Danish startup AllUnite, which lets retailers offers ad-supported free Wi-Fi in their stores, plans to add 50 new markets in 50 weeks with its €3 million ($3.76 million) in new funding, TechCrunch reported.
The Series A round, which was led by European VC firm Northzone and Denmark’s largest grocery retailer, Coop, is on top of €1 million from Danish investor Christian Stadil and the company’s founders in seed cash.
“In the EU, we are expanding into Denmark, Sweden, Spain, France, Italy, Poland and Romania,” said co-founder Kasper Gevaldig. “Globally, we are expanding into China, Chile, Australia, India, Indonesia, Thailand, Philippines, Pakistan, and South Africa, amongst others.” The company has signed up 4,000 retailers and registered more than 2 million unique Wi-Fi users on its network to date.
AllUnite rents its Wi-Fi boxes to retailers for €15 ($19) per month.
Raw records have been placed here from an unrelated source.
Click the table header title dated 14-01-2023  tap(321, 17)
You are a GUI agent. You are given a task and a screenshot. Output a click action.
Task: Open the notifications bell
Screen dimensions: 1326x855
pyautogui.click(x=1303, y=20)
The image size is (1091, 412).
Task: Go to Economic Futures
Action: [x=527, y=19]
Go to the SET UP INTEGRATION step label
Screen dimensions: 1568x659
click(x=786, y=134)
The stores get half of the ads, which appear at the bottom of the shopper’s browser, with AllUnite selling the other half. (AllUnite says it won’t sell ads to the retailer’s direct competitors.) Along with ads and customer Wi-Fi, retailers also get anonymized data on the proportion of repeat visitors, heatmaps of where customers go in the store, individual browsing habits and interests, and customer profiles detailing gender, age, and marital status.
The system is similar to Apple’s iBeacons, but using Wi-Fi instead of Bluetooth and letting customers browse the web at the same time. AllUnite is even more similar to China’s Baidu, which also installs free Wi-Fi in retail areas and shopping complexes.